Ellen Thielman, a retired computer programmer, found that out twice this year. Deaf since infancy, the Sacramento resident has navigated the hearing world for years – graduating from college, raising two children and working more than 20 years for several California state government departments.

But when Thielman, 67, landed in the emergency room last January with what she thought might be symptoms of a stroke, she was frustrated by the lack of adequate sign-language interpreters and her inability to effectively talk with medical staff.

“I was furious, upset and a bit traumatized.
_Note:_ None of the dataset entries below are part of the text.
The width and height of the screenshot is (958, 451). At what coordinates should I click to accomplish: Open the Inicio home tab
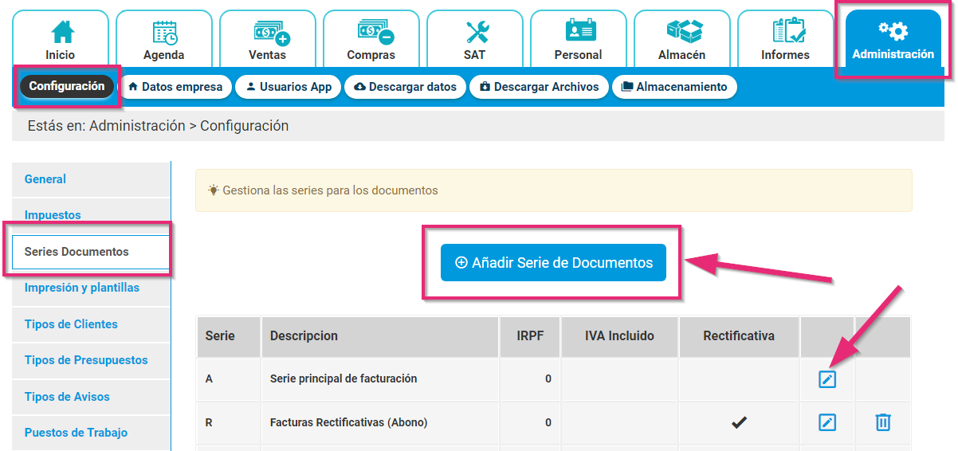coord(61,40)
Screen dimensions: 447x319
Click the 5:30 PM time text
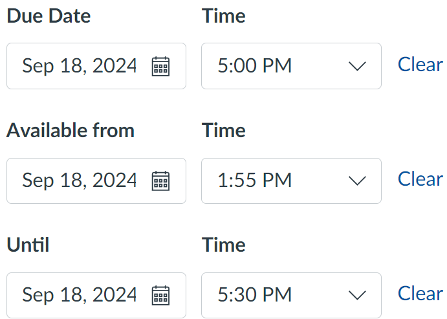click(x=255, y=295)
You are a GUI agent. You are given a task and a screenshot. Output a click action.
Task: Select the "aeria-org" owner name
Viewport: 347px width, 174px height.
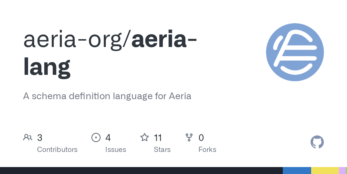(x=74, y=40)
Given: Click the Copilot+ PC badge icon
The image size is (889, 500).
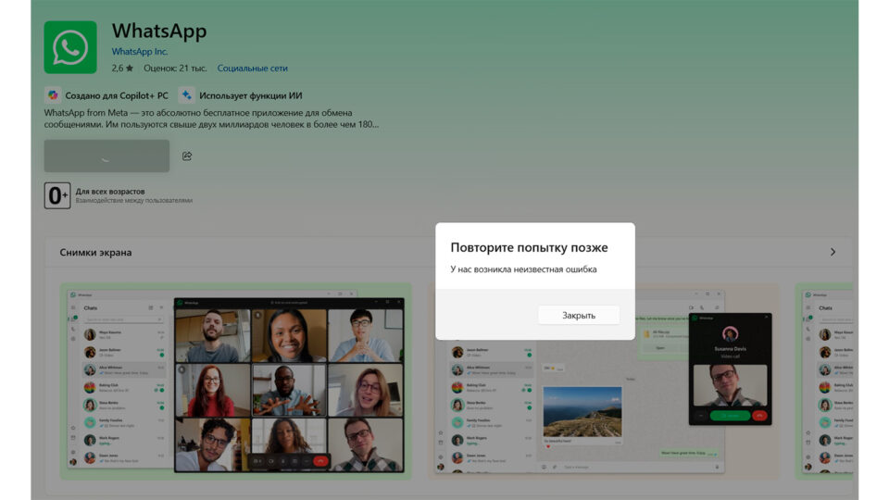Looking at the screenshot, I should pyautogui.click(x=53, y=95).
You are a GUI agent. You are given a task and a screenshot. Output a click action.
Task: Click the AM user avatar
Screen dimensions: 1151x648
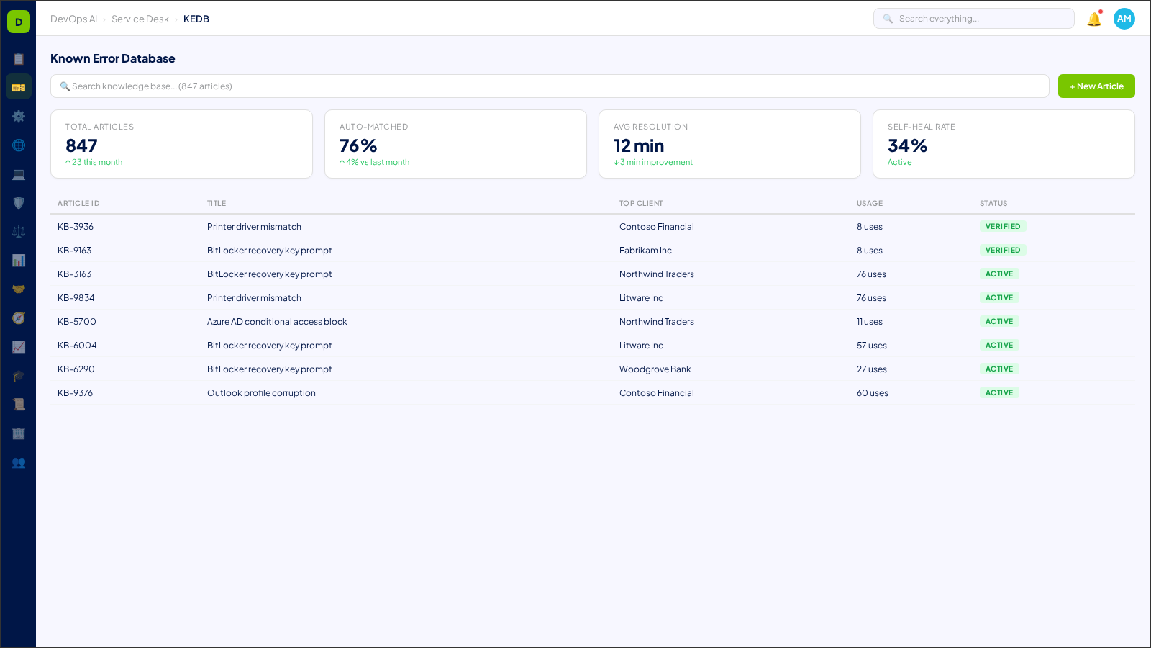coord(1124,19)
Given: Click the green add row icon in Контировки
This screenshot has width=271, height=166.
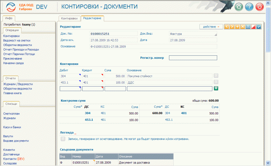Looking at the screenshot, I should tap(216, 88).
I felt really alone,” said Thielman, who lives independently but needs a service dog to hear even her own doorbell.

Thielman wasn’t misdiagnosed, mistreated or given improper medications. Still, in two emergency room visits and subsequent hospital stays this year at Mercy General Hospital in Sacramento, she said she frequently felt isolated and unsure why she was getting certain injections or exactly what her medical status was. Both times, she said, it took three to four hours for a trained interpreter to arrive in the emergency room. Later, in the hospital, she was unable to schedule an interpreter to meet with her doctors.

During her multi-night hospital stays, her primary means of conversation was to scribble back-and-forth notes with her nurses and doctors.